Дело в том, что, когда я подходил уже к Уяздовскому парку и через несколько шагов должен был уже свернуть на Институтскую улицу, вдруг вижу перед собой польского офицера средних лет, который удивленно и даже с некоторым испугом спрашивает меня:
– Ваше Превосходительство, неужто это вы? – И затем в дополнение этого вопроса, на который, казалось бы, мог бы быть только утвердительный ответ, добавил: – Ведь вы генерал Минут.
Я тотчас же узнал подполковника Марского, бывшего во время войны штаб-офицером для поручений при главном начальнике Минского военного округа, генерале от кавалерии бароне Рауш фон Траубенберге. Марский был уроженцем Радомской губернии и поэтому тотчас же по возвращении в Польшу был беспрепятственно и тем же чином принят в польскую армию. Оказалось, что Марский жил в доме Рахманова, но дом этот находился не на Институтской, а на Пенькной улице, положим, не особенно далеко от первой, но все-таки без этой счастливой встречи я потерял бы немало времени в поисках дома по фамилии домовладельца, да к тому же не на той улице, где он в действительности находился.
Через несколько минут я был в квартире Марского радушно встречен его семьей, а затем у Рахманова, который и слышать не хотел, чтобы я остановился где-либо в другом месте, кроме его дома.
Роскошная и обширная квартира Рахманова, конечно, могла без всякого стеснения для семьи владельца, состоящей из него самого и его жены, приютить даже не одного человека, поэтому я не заставил себя долго уговаривать.
В первый раз после оставления мной моего дома я мог наконец принять перед сном ванну и лечь спать раздетым. Не стыжусь признаться, что ночлеги мои в крестьянских избах и в еврейском постоялом дворе, редкая перемена белья, ночной туалет, заключавшийся лишь в том, что я снимал меховую куртку и папаху, имели последствием, что я принес с собою, кроме пыли и грязи, и непрошенных жильцов, от которых и избавило меня только прибытие в культурную обстановку.
В мягкой постели, в теплой комнате в глубине просторной квартиры, куда вовсе не долетал уличный шум, проспал я добрых десять часов, и когда, наконец, проснулся, то долго не мог прийти в себя и думал, что еще грежу: настолько резка была разница между окружающим и тем, к чему я успел привыкнуть за время моего странствования. Но прохлаждаться было некогда, ведь мне было дано разрешение на пребывание в Варшаве всего только на три дня.
Отправился я первым долгом в канцелярию генерала Глобачева, чтобы узнать у него, каким способом и когда могу отправиться к генералу Деникину.
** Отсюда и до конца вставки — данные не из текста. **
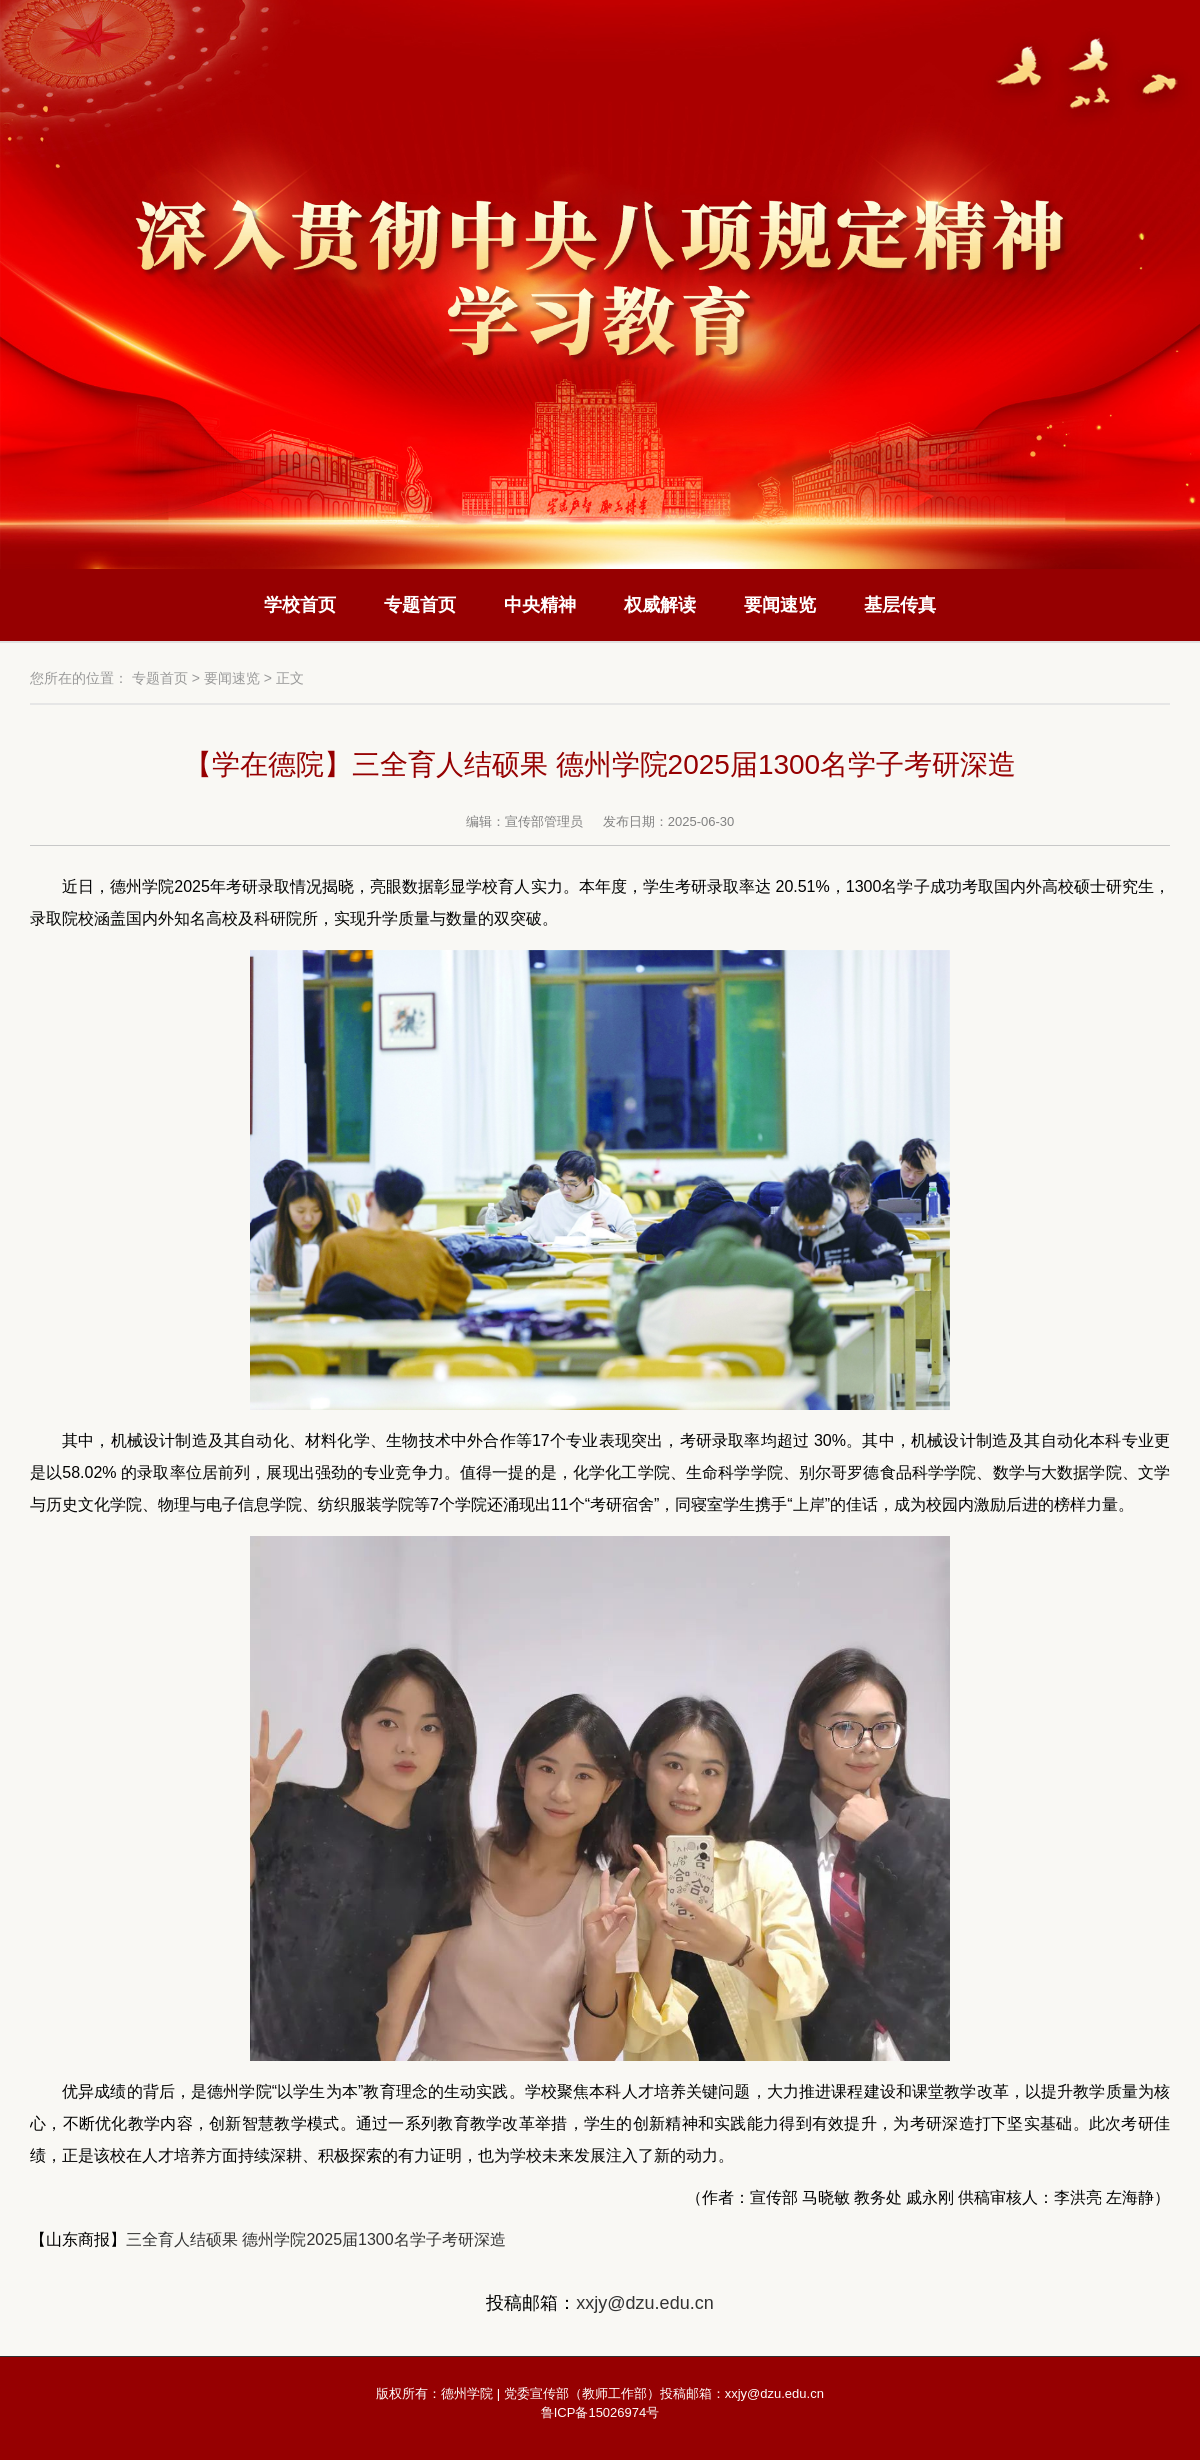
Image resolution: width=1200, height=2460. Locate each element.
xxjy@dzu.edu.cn (644, 2303)
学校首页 (300, 605)
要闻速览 (780, 605)
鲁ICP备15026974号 (600, 2412)
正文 (290, 678)
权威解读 (660, 605)
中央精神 (540, 605)
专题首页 (420, 605)
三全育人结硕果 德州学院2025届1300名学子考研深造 (316, 2239)
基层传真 (900, 605)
Глобачев очень удивился и вместе с тем искренно обрадовался моему прибытию, готов был всячески и во всем быть мне полезным, но с места же огорчил меня известием, что обычный путь на юг России, по которому происходило сообщение с генералом Деникиным, лежал через Венгрию, и большевистский переворот, устроенный там Бела Куном
{144} при содействии графа Каройи
{145}, прервал эту коммуникационную линию на самое неопределенное время
{146}. Надо было ждать. Но куда деться? Тут почти одновременно у нескольких лиц: Глобачева, Рахманова и военного врача, состоявшего при миссии Глобачева и бывшего раньше у меня в подчинении, когда я был главным начальником снабжений армий Западного фронта, явилась мысль поместить меня, до разъяснения политической обстановки, в санаторий Красного Креста, открытый в Отвоцке
[100], близ Варшавы. Он действовал под флагом швейцарского Красного Креста, ибо русского представительства в Варшаве не было, но существовал на средства, оставленные еще нашим Красным Крестом.